Abstract
Background:
Opioid use disorder continues to cause significant morbidity and mortality in the United States. Buprenorphine is a highly effective treatment option, but is not easily accessible due in part to an insufficient prescriber workforce. Primary care professionals (PCPs) have the potential to greatly improve access to buprenorphine, but they report significant barriers such as inadequate addiction training. This study aimed to characterize the value of different peer prescriber support training models for PCPs practicing in urban and rural clinics in Ohio.
Methods:
We interviewed 26 purposively sampled PCPs as part of a clinical trial planning grant to develop and pilot a buprenorphine prescribing support program. PCPs provided feedback on the training module and additional training needs during semi-structured interviews. Interviews were coded using an inductive approach, informed by grounded theory.
Results:
PCPs expressed a need for support from other buprenorphine prescribers and on-the-job shadowing and consultation opportunities to confidently prescribe buprenorphine. Interactions with colleagues who did not support or prescribe medications for opioid use disorder (MOUD) were similarly influential, reducing PCPs’ interest in prescribing buprenorphine. Internal mentorship opportunities, like starting with managing a few stable patients in collaboration with current prescribers, improved PCPs’ comfort with MOUD, but were more available in urban than rural clinics.

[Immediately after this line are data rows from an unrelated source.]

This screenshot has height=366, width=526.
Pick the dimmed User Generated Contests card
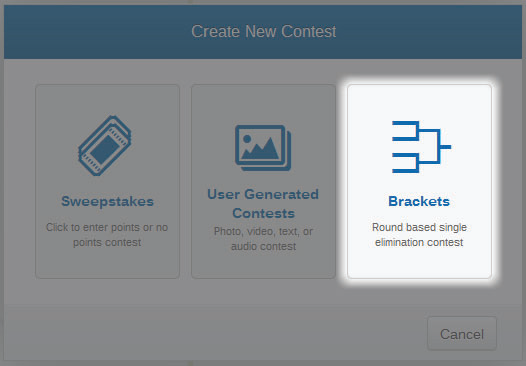click(x=263, y=181)
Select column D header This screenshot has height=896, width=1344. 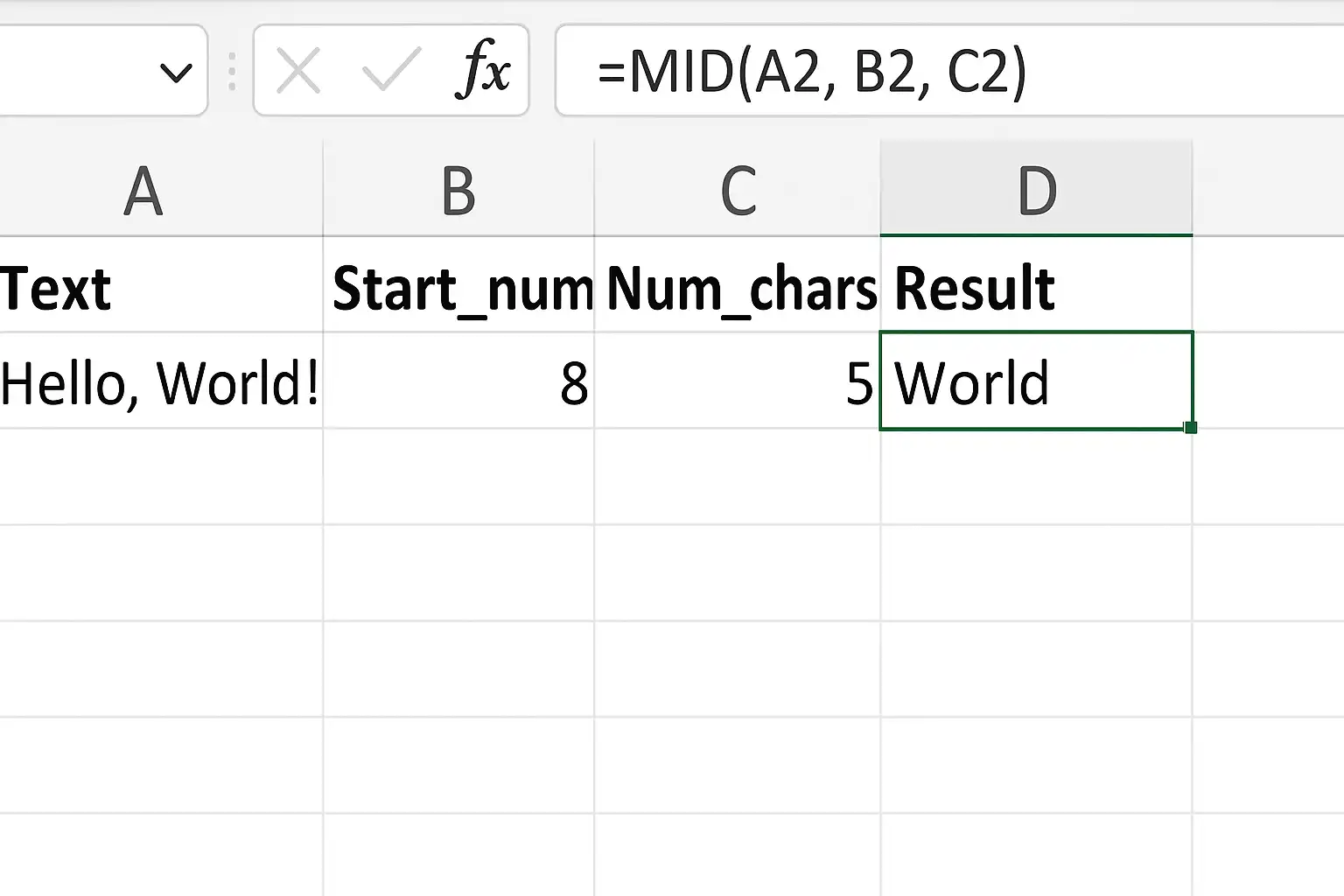tap(1037, 189)
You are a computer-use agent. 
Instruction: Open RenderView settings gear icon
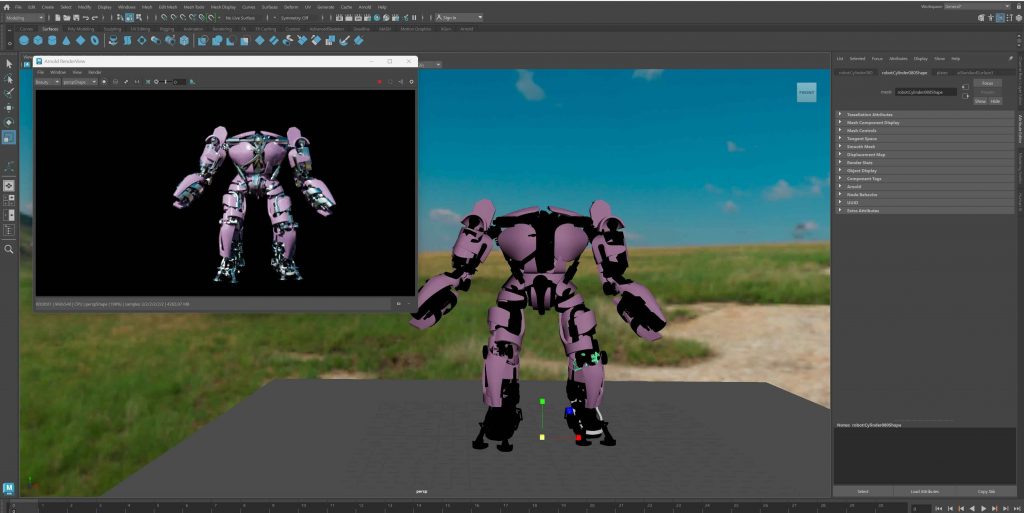point(411,82)
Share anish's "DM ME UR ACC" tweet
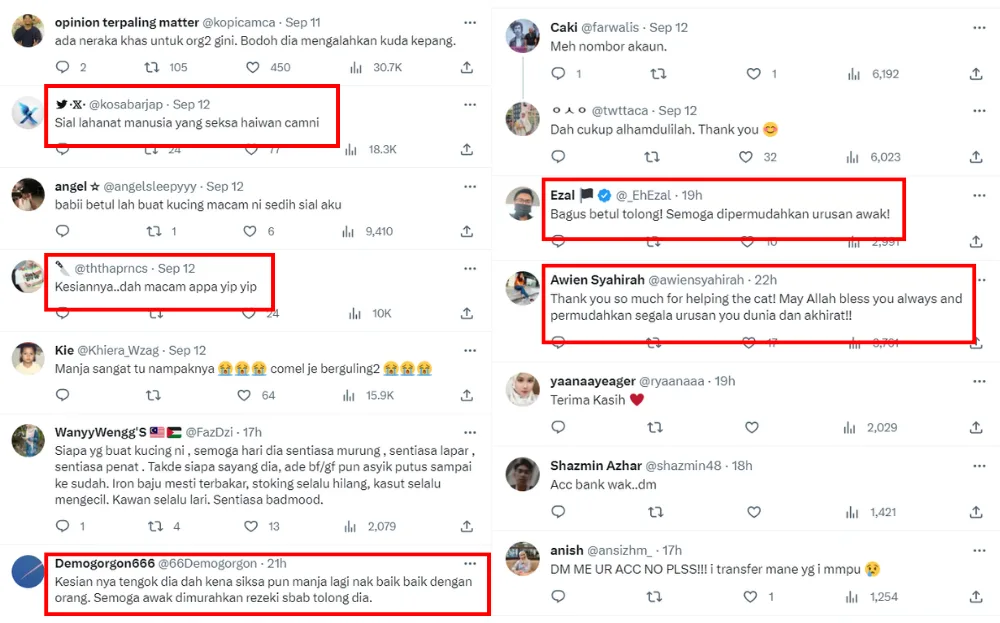Screen dimensions: 1000x623 click(976, 597)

Structured external mentorship, including real-time consultation options, was also beneficial, especially for rural PCPs.
Conclusion:
Support from buprenorphine prescribers, both peer PCPs and external experts, may be a useful strategy for overcoming reluctance to prescribe buprenorphine in primary care. On-site peer mentors may be more readily available to urban providers. More research is needed to understand effective strategies for fostering rural peer prescriber mentorship networks, especially in the absence of on-site mentors. Future research should test innovative strategies for bolstering rural and urban addiction mentorship networks.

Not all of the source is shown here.